Conto domestico

La guerra in Iran può costare 24,6 miliardi alle famiglie

Studio Crc-Assoutenti: rincari diffusi, fino a 926 euro annui per nucleo

La guerra in Iran può costare 24,6 miliardi alle famiglie

Il conflitto in Iran potrebbe tradursi, entro la fine dell’anno, in un aggravio complessivo di 24,6 miliardi di euro per le famiglie italiane. La stima è contenuta in uno studio del Centro di formazione e ricerca sui consumi (Crc), realizzato in collaborazione con Assoutenti, che ha analizzato i dati ufficiali Istat sull’andamento dei prezzi e delle tariffe nei sei mesi successivi allo scoppio della guerra.

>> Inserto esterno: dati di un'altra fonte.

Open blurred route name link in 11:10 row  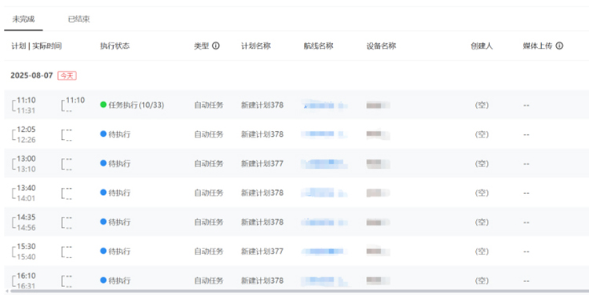tap(324, 105)
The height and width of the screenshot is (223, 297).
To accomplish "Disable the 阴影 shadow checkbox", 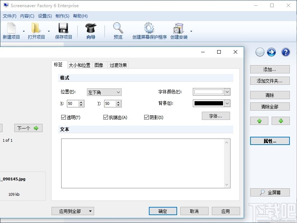I will click(x=146, y=117).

Secondo la ricerca, l’impatto non riguarda soltanto carburanti ed energia. Se i listini dovessero restare sui livelli attuali, l’incremento generalizzato dei prezzi determinerebbe un aggravio potenziale di 926 euro l’anno per nucleo familiare, a parità di consumi. La valutazione considera beni e servizi che, nel periodo osservato, hanno registrato aumenti riconducibili anche alle difficoltà nei trasporti e negli approvvigionamenti internazionali.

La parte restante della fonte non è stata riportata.